The study finds that satellite TV service continues to erode cables market share, increasing every year for the past 10 years and making its most significant leap this year.
Currently, 27 percent of U.S. households subscribe only to satellite service -- up from 19 percent in 2004 and 12 percent in 2000.1 Sixty percent of households subscribe only to cable service -- down from 62 percent in 2004 and 66 percent in 2000.
"Although satellite providers continue to gain market share, overall customer satisfaction among satellite subscribers has declined while satisfaction among cable subscribers is up," said Steve Kirkeby, senior director of telecommunication research for J.D. Power and Associates.
"Overall, satellite customers are still more satisfied with their service than cable subscribers, but if satellite providers want to continue to attract subscribers away from cable, customer satisfaction is a critical area where they cant afford to lose ground."

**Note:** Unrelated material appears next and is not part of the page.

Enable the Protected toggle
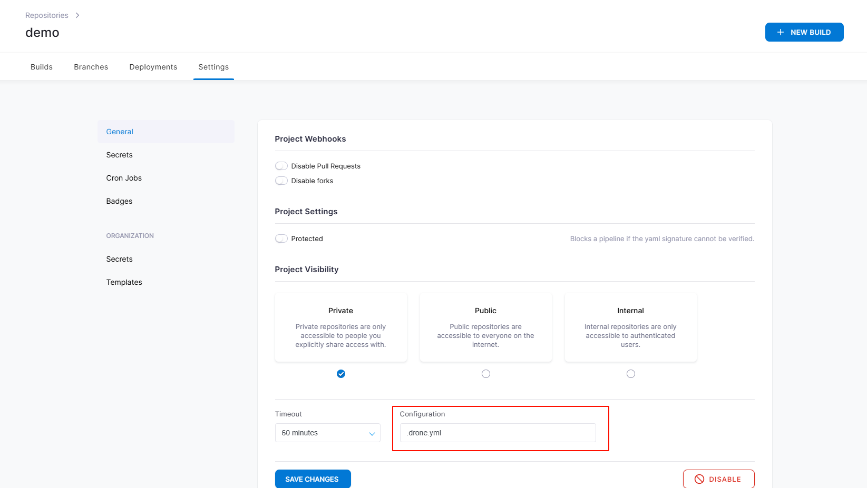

For the first time since 2001, a cable service provider -- WOW! (WideOpenWest) -- holds the top carrier position in the customer satisfaction rankings. WOW!, which operates in major markets in Michigan, Illinois and Ohio, ranks highest among 14 of the nations largest cable/satellite companies with an index score of 717 (on a 1,000-point scale).
A predecessor company of WOW!, Ameritech New Media, was also highest ranked in 2001, which was the last cable company to do so since Cox held the top spot in 1996. The cable provider receives the highest ratings from customers in three of the six factors driving customer satisfaction: customer service, performance and reliability, and billing.
The average amount consumers spend monthly on satellite TV service continues to be less than cable service. Satellite subscribers report paying an average of $57.72 per month for service, while cable subscribers pay an average of $58.51 a month.2
Although both satellite and cable service providers have been actively promoting digital video recorders (DVR), which allow viewers to freeze and record live TV, only 12 percent of customers currently own a DVR system.
However, despite low current usage rates of DVRs, 41 percent of consumers indicate that they are likely to use a DVR system in the future. Current usage of DVRs through cable companies (35% of DVR owners) outpaces usage through satellite companies (23%). Another 22 percent of DVR owners use systems by TiVo.
"Both cable and satellite TV providers are beginning to see the benefits of bundling DVRs with their voice, video and Internet services," said Kirkeby. "Both cable and satellite can meet this anticipated customer demand, while improving customer satisfaction and increasing average revenue per unit (ARPU), by offering their subscribers efficient and convenient packages. All our research shows that customers prefer bundles from single providers for convenience, simplicity and a better price for their combined purchases."
The study also finds that 21 percent of consumer report ordering a video on demand (VOD) program -- a decline of 1 percent compared to the prior year.
"Clearly the industry needs to continue to educate subscribers about VOD," said Kirkeby. "One of the most compelling findings in the study is the significant increase in overall satisfaction exhibited by users of VOD services compared to non-usersnearly 30 index points. Service providers must do whatever it takes to ensure consumers know the ordering process and charges, if any, associated with VOD. In some instances, cable companies are offering free VOD programming that their customers are apparently unaware of."
The 2005 Residential Cable/Satellite TV Customer Satisfaction Study is based on responses from 11,586 U.S. households who evaluated their satellite or cable service.